[swift-users] How to be DRY on ranges and closed ranges?

Hooman Mehr hooman at mac.com
Wed Oct 12 18:21:00 CDT 2016


I recommend having explicit precondition and reducing repetition like this:

import Foundation

func random(from range: CountableRange<Int>) -> Int {
    
    precondition(range.count > 0,
                 "The range can't be empty.")
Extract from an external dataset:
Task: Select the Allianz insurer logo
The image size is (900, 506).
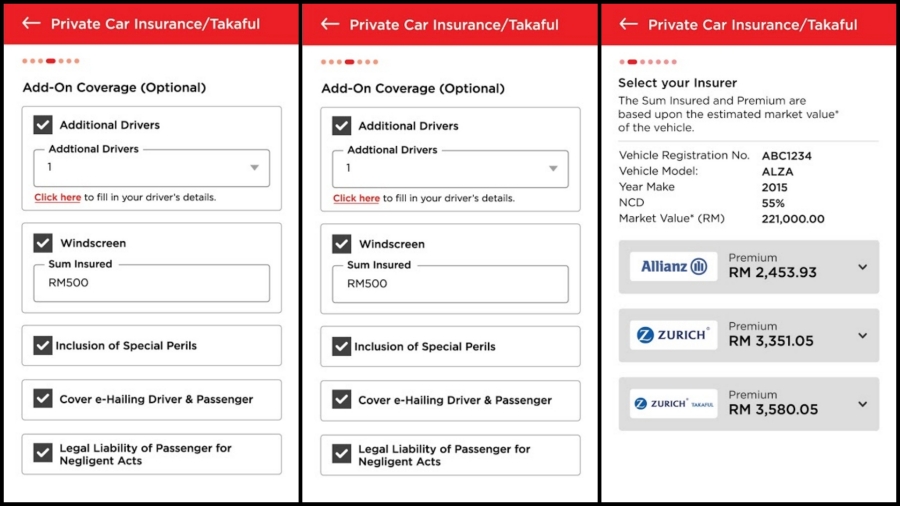Action: [673, 266]
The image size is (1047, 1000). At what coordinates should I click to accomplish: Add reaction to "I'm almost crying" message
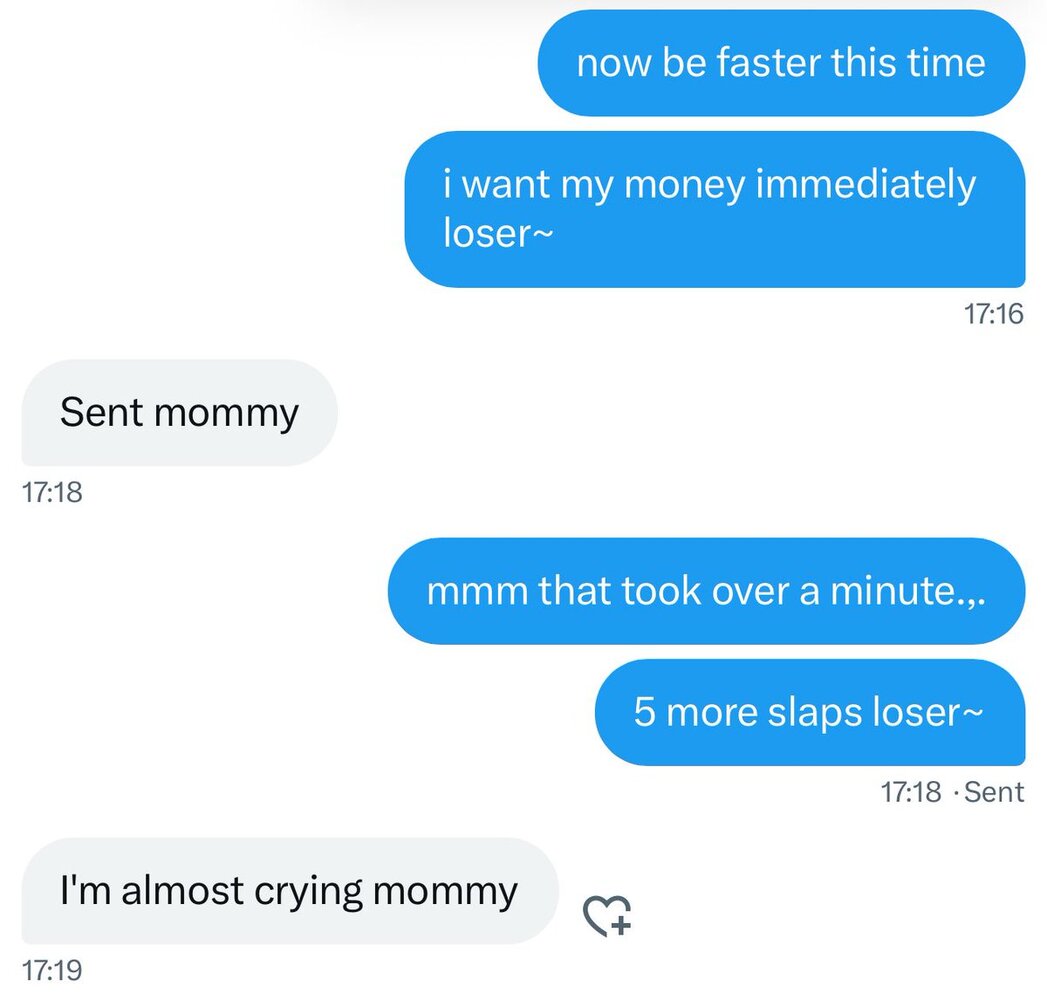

    return random(from: CountableClosedRange(range))
}

func random(from range: CountableClosedRange<Int>) -> Int {
    
    let lowerBound = range.lowerBound
    let upperBound = range.upperBound
    
    precondition(upperBound - lowerBound < Int(UInt32.max),
                 "The range \(range) is too wide. It shouldn't be wider than \(UInt32.max).")
    
    return lowerBound + Int(arc4random_uniform(UInt32(upperBound - lowerBound + 1)))
}

let r1 = random(from: 4 ..< 8)
let r2 = random(from: 6 ... 8)

Once we have the new improved Integer protocols <https://github.com/apple/swift-evolution/blob/master/proposals/0104-improved-integers.md> in place, you will be able to make it generic to support all integer types. (It is possible now, but too messy to be worth doing.)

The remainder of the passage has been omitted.